A shader cache is a GPU trick that precompiles your shaders from the high-level shader language to your specific GPU's machine code and saves them to your hard drive so you won't have to do that while the game is running. It should require a few MB tops of memory to operate.To elaborate a bit.. There are several different kinds of shaders. A standard graphics pipeline typically has a vertex shader and a pixel/fragment shader, plus optionally geometry and tessellation (hull/control + domain/evaluation). Additionally, there are general-purpose compute shaders. (Newer things like ray tracing introduce an additional few types, e.g., ray generation, hit, miss and intersection shaders. Additionally, NVIDIA has a few types relating to their mesh shader stuff.)
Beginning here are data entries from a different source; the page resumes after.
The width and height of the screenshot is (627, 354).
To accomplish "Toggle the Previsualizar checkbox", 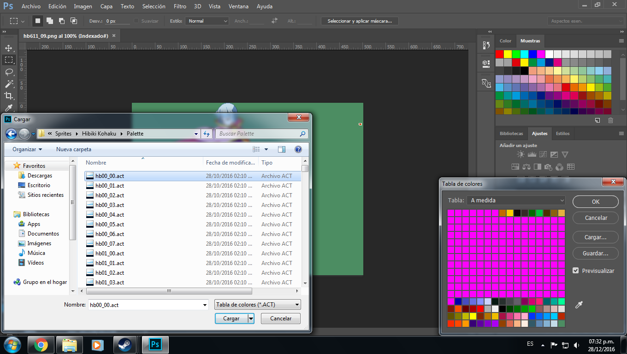I will coord(575,271).
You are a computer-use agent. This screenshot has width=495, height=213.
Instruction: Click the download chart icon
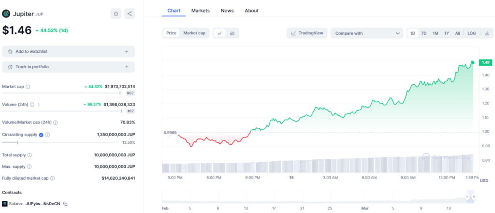coord(487,33)
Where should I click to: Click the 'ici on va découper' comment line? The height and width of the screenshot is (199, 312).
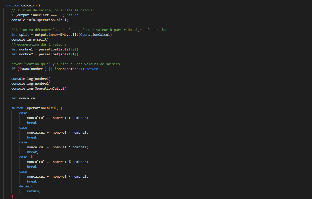tap(89, 30)
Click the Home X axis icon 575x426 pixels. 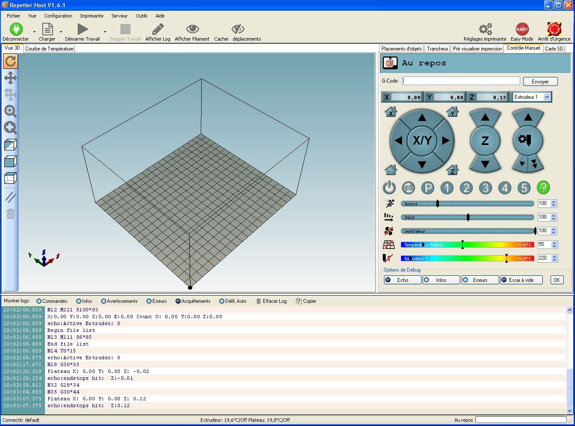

Shaders are written in a lobotomized C-like language, and either handed over to the graphics API as straight source code or in some intermediate representation (e.g., DXIL or Spir-V). There the intermediate representation is recompiled by the drivers to whatever the target hardware runs natively. Quite a lot of optimization takes place at that step still, since hardware capabilities change quite a bit (even between different generations of GPUs from the same vendor), so this isn't necessarily super cheap, even if precompiled to the intermediate representation.
A pixel/fragment shader in particular is a small program that runs for each drawn pixel. The output can be a color (if you're computing an image to be shown on screen) or anything else really (intermediate results). Pixel shaders had a tendency to run quite a few times. For example, a full-screen pass at 1920x1080 resolution results in ~2M invocations of the pixel shader program. Rendering a 3D view may be worse even, due to overdraw. Optimizing such shaders is therefore somewhat important, as even a few instructions per invocation (or per loop inside the shaders) can make a measurable difference in end performance. Some of the optimizations (or even just parameters) will depend on the hardware and its peculiarities that the shader ends up running on (and, yes, those can change performance by several factors quite easily).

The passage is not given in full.